All this while Phil Jackson’s Lakers still answer questions about a defense that takes nights off, of players abandoning the triangle, and of playing down to the competition. Whether or not the Lakers ever do turn it on, the Celtics are already playing championship-caliber basketball, and will give the Lakers a first-hand sample on Thursday.
Notes
Despite another double-digit road win, this time 102-91 over the Thunder, it's still impossible to tell how good the Cavs are until they start playing stretches against elite opponents.

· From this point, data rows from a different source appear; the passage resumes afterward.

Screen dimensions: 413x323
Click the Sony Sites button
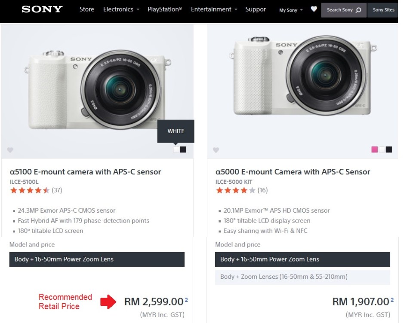(x=383, y=10)
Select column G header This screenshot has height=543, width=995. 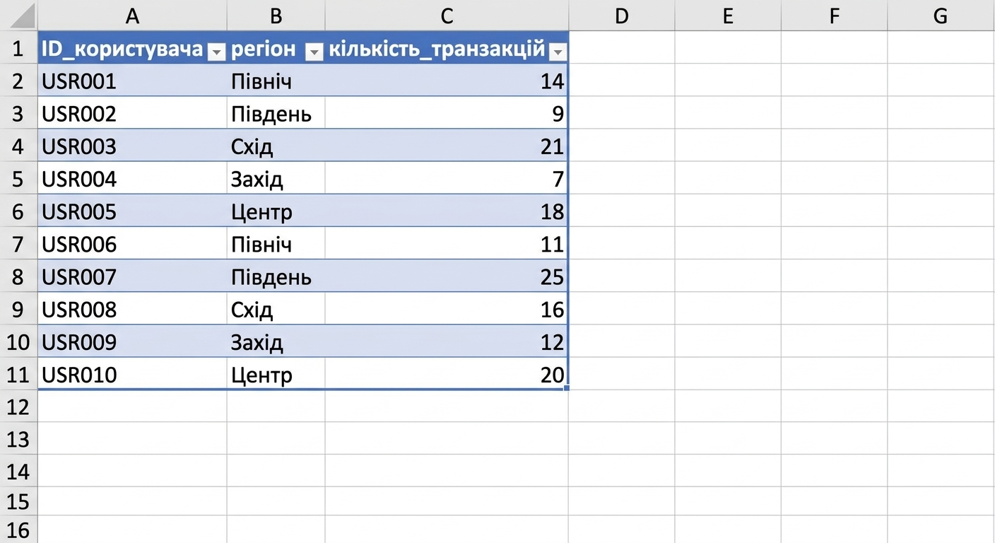[941, 16]
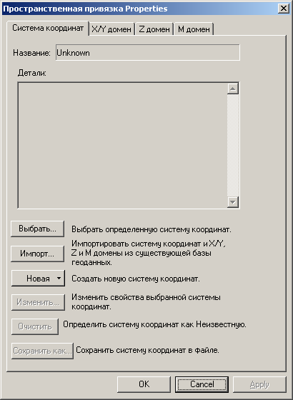Switch to the Z домен tab
The height and width of the screenshot is (400, 293).
pos(154,29)
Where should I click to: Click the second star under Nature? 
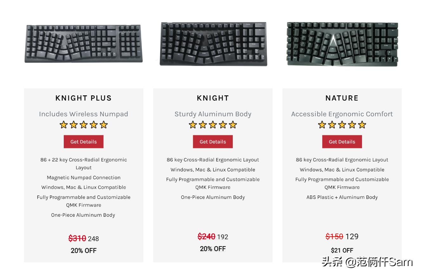coord(332,125)
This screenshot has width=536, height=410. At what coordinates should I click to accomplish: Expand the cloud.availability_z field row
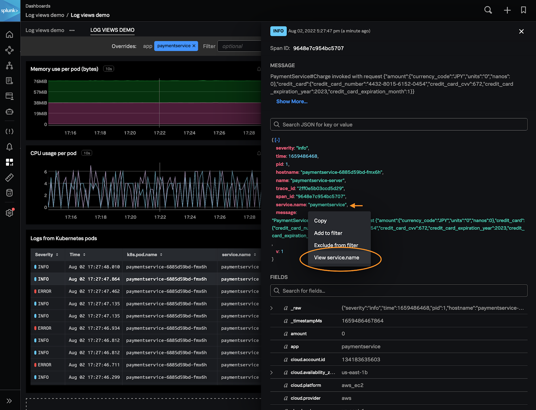pyautogui.click(x=272, y=372)
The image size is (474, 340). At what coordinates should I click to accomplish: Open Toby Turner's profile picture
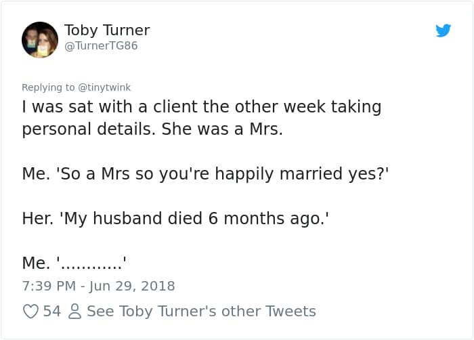[x=40, y=39]
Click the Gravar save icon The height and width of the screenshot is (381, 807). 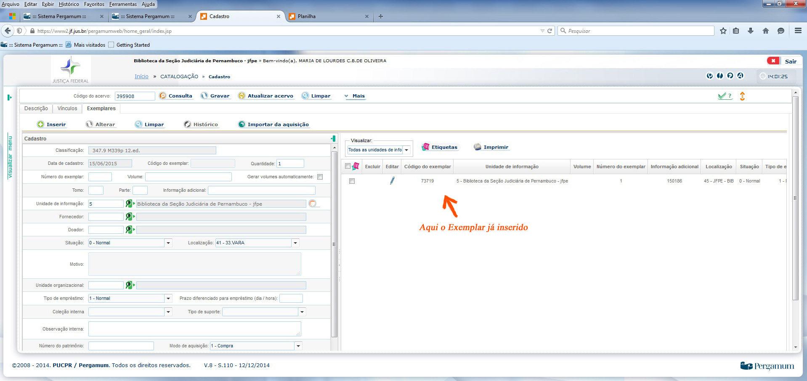[204, 96]
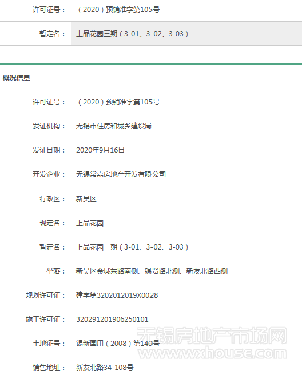302x378 pixels.
Task: Click developer name 无锡常嘉房地产开发有限公司
Action: click(x=121, y=174)
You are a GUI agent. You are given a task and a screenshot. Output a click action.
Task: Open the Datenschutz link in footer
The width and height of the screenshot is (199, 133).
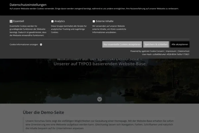(x=184, y=51)
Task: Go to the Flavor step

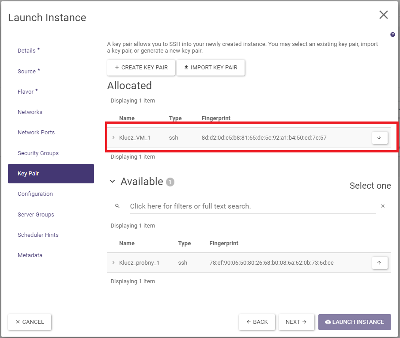Action: [26, 92]
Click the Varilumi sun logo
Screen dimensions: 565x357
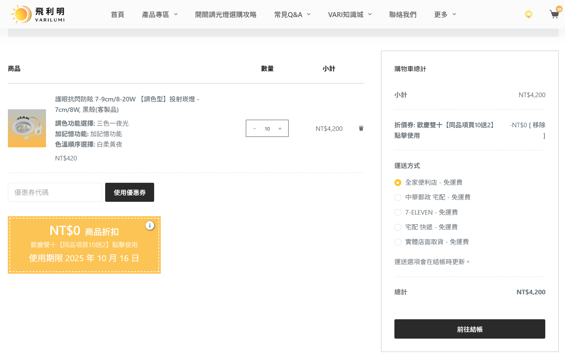click(37, 14)
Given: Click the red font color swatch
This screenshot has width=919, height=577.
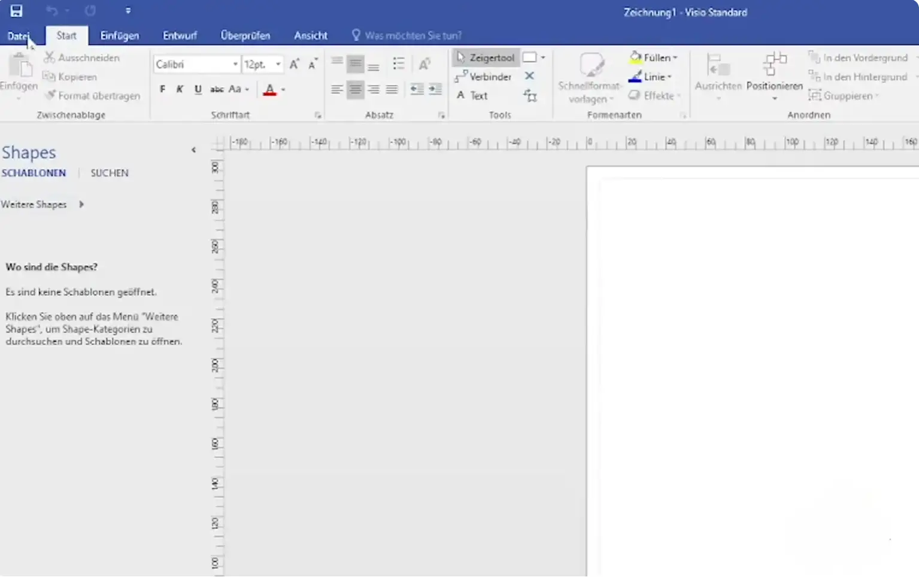Looking at the screenshot, I should click(269, 90).
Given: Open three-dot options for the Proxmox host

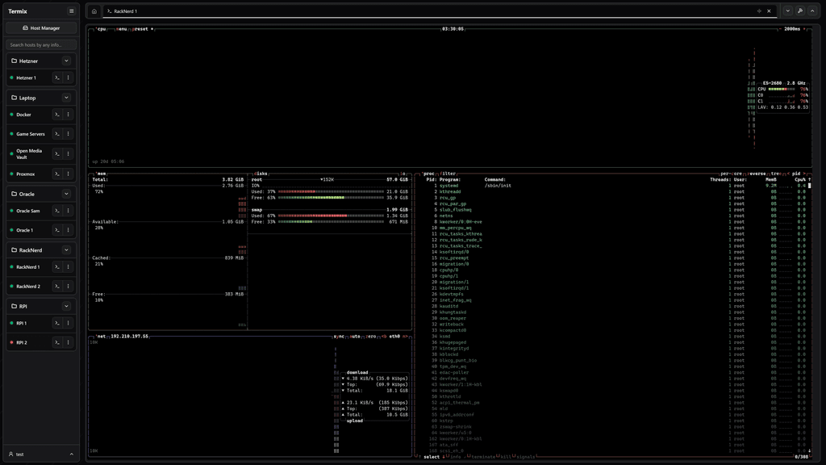Looking at the screenshot, I should coord(69,174).
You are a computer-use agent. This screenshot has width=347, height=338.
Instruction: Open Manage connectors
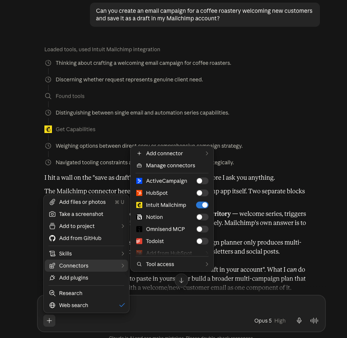click(172, 165)
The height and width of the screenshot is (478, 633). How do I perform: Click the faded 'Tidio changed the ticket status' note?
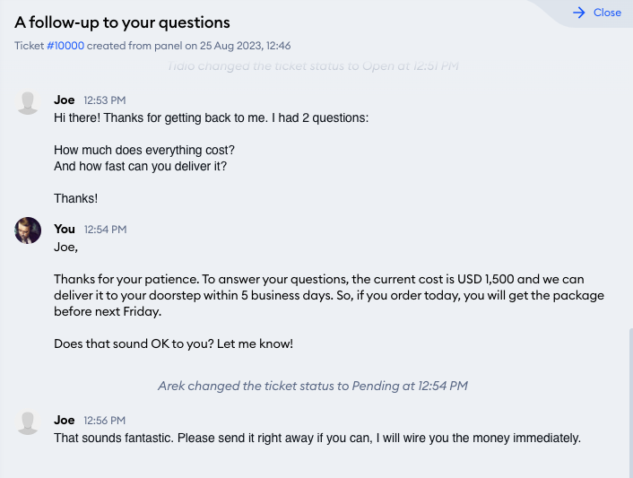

They beat Denver on the road on Friday, but the Nuggets aren’t an elite team. Their other best wins were over a crippled Jazz team—that played without Deron Williams, Mehmet Okur, and Andrei Kirilenko—a Hawks team without Josh Smith, and a mediocre Mavs team that doesn’t play big-time defense.
None of this is Cleveland’s fault. You can only play your schedule, and the Cavs have mopped up on the weaklings they’ve been scheduled against.
But nobody’s really going to know how good Denver is until they play Boston on Jan. 9th, and then play a five game stretch against New Orleans, at the Lakers, at Portland, at Golden State, and at Utah towards the end of January.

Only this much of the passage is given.